8.      Perlindungan konsumene-commerce, e-government, e-education.

Asas-asas Cyber Law

Dalam kaitannya dengan penentuan hukum yang berlaku dikenal beberapa asas yang biasa digunakan, yaitu :
1.         Subjective territoriality, yang menekankan bahwa keberlakuan hukum ditentukan berdasarkan tempat perbuatan dilakukan dan penyelesaian tindak pidananya dilakukan di negara lain.
2.         Objective territoriality, yang menyatakan bahwa hukum yang berlaku adalah hukum dimana akibat utama perbuatan itu terjadi dan memberikan dampak yang sangat merugikan bagi negara yang bersangkutan.
3.         Nationality yang menentukan bahwa negara mempunyai jurisdiksi untuk menentukan hukum berdasarkan kewarganegaraan pelaku.
4.         Passive nationality yang menekankan jurisdiksi berdasarkan kewarganegaraan korban.
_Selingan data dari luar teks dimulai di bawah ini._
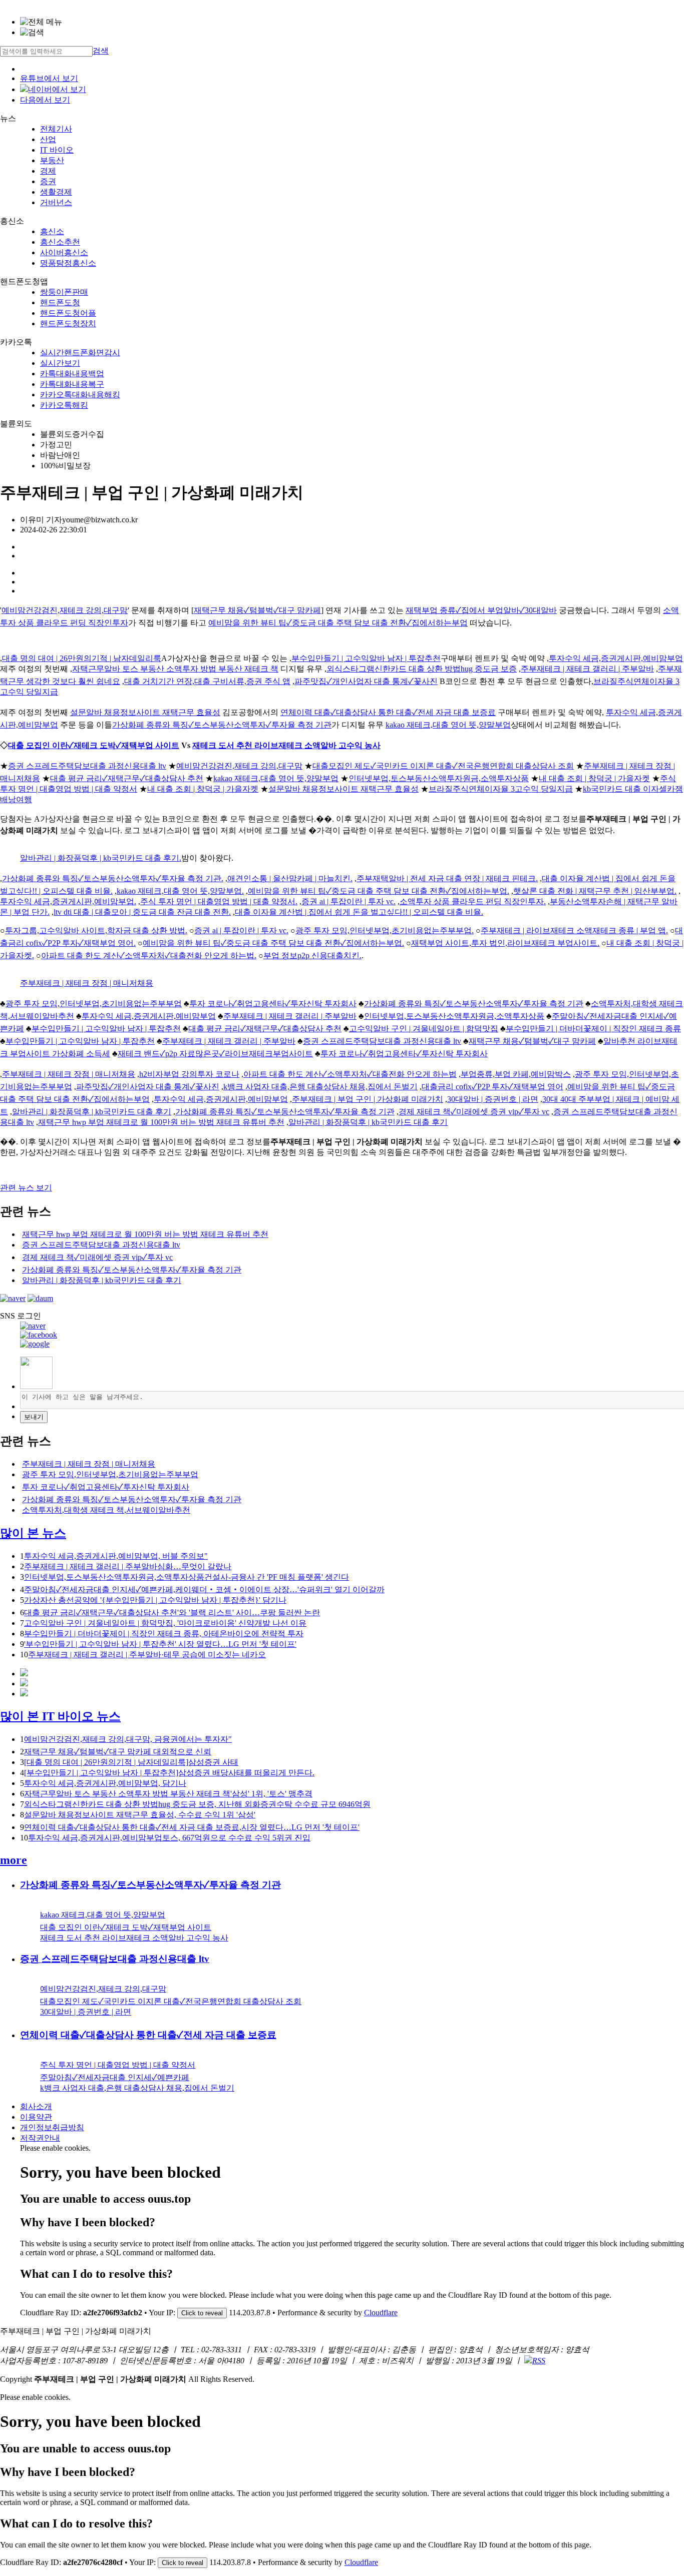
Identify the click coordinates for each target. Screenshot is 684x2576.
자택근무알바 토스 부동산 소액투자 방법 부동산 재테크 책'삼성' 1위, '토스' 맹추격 (168, 1793)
5.         Protective principle yang menyatakan berlakunya hukum didasarkan atas keinginan negara untuk melindungi kepentingan negara dari kejahatan yang dilakukan di luar wilayahnya, yang umumnya digunakan apabila korban adalah negara atau pemerintah,
6.         Universality. Asas ini selayaknya memperoleh perhatian khusus terkait dengan penanganan hukum kasus-kasus cyber. Asas ini disebut juga sebagai “universal interest jurisdiction”. Pada mulanya asas ini menentukan bahwa setiap negara berhak untuk menangkap dan menghukum para pelaku pembajakan. Asas ini kemudian diperluas sehingga mencakup pula kejahatan terhadap kemanusiaan (crimes against humanity), misalnya penyiksaan, genosida, pembajakan udara dan lain-lain.
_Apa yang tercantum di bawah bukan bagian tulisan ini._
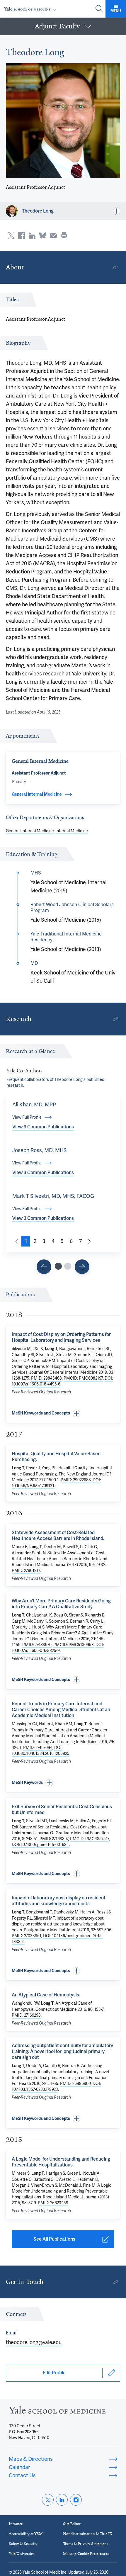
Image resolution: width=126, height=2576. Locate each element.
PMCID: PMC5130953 (73, 1644)
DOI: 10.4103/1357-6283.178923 (56, 2086)
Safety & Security (23, 2543)
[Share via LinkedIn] (32, 235)
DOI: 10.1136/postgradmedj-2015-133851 (57, 1938)
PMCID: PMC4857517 (89, 1838)
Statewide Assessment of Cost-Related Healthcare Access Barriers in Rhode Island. (58, 1535)
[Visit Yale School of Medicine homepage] (57, 2411)
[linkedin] (62, 2500)
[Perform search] (99, 9)
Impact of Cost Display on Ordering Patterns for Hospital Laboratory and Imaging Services (61, 1337)
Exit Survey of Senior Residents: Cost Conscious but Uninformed (62, 1810)
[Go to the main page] (31, 8)
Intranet (15, 2523)
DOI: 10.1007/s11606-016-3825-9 (58, 1647)
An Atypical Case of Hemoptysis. (46, 1995)
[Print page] (63, 235)
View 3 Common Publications (43, 1127)
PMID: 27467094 (37, 1747)
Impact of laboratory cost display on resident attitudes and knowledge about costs (58, 1901)
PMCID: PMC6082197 (83, 1378)
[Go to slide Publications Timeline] (44, 1266)
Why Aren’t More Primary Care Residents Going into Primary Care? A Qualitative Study (61, 1604)
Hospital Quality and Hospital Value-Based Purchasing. (56, 1457)
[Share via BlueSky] (42, 235)
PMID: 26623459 (53, 2202)
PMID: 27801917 (26, 1570)
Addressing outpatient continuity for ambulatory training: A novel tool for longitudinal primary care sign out (62, 2051)
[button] (63, 26)
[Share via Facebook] (21, 235)
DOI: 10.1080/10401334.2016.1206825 (40, 1750)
            Meskipun di masa mendatang asas jurisdiksi universal ini mungkin dikembangkan untuk internet piracy, seperti computer, cracking, carding, hacking and viruses, namun perlu dipertimbangkan bahwa penggunaan asas ini hanya diberlakukan untuk kejahatan sangat serius berdasarkan perkembangan dalam hukum internasional.
            Oleh karena itu, untuk ruang cyber dibutuhkan suatu hukum baru yang menggunakan pendekatan yang berbeda dengan hukum yang dibuat berdasarkan batas-batas wilayah. Ruang cyber dapat diibaratkan sebagai suatu tempat yang hanya dibatasi oleh screens and passwords. Secara radikal, ruang cyber telah mengubah hubungan antara legally significant (online) phenomena and physical location.